Encerrar uma negociação não significa apenas chegar a um “sim” ou assinar um contrato. Na verdade, esse é apenas o início de uma relação que precisa de confiança, clareza e acompanhamento. Negociadores experientes sabem que é na reta final que surgem as maiores tentações… e os maiores riscos.
O perigo de relaxar no final
Depois de um processo longo, é natural que os negociadores baixem a guarda. No entanto, é precisamente neste momento que podem surgir armadilhas. Uma das mais comuns é a “mordiscadela”: um pedido adicional de última hora, apresentado como sendo “apenas um detalhe”.

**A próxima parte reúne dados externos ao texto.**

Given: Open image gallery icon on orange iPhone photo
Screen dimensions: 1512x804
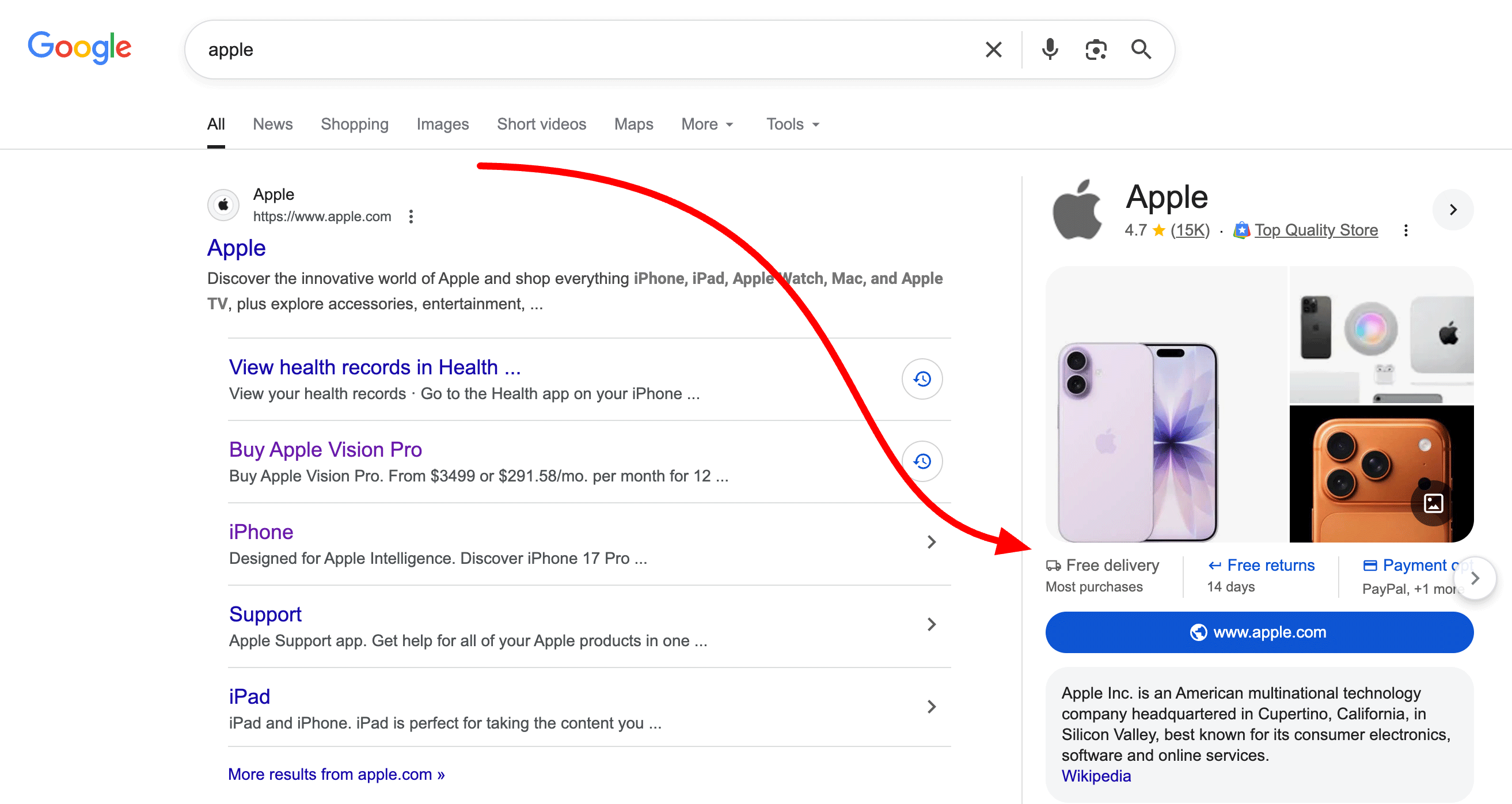Looking at the screenshot, I should click(1433, 503).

Exemplo: após acordar valor e prazos de pagamento, o comprador sugere ainda um desconto de 5% para pronto pagamento. Parece pequeno… mas pode alterar substancialmente o equilíbrio do acordo.
Evitar acordos vagos
Outro erro recorrente é encerrar a negociação sem definir como o acordo será implementado. Um contrato sem clareza operacional gera conflitos futuros, abre espaço para más interpretações e pode até inviabilizar a parceria.
Então como encerrar de forma eficaz?
Antes de assinar, reserva um momento para:
- Revisitar os objetivos iniciais e verificar se os interesses de ambas as partes foram atendidos.
- Reforçar os pontos de consenso e as boas intenções mútuas.
- Definir claramente os próximos passos concretos de implementação.
- Fazer com que todas as concessões finais sejam condicionais, para não abdicar do essencial.
Um bom encerramento protege a relação e fortalece a confiança para futuros negócios.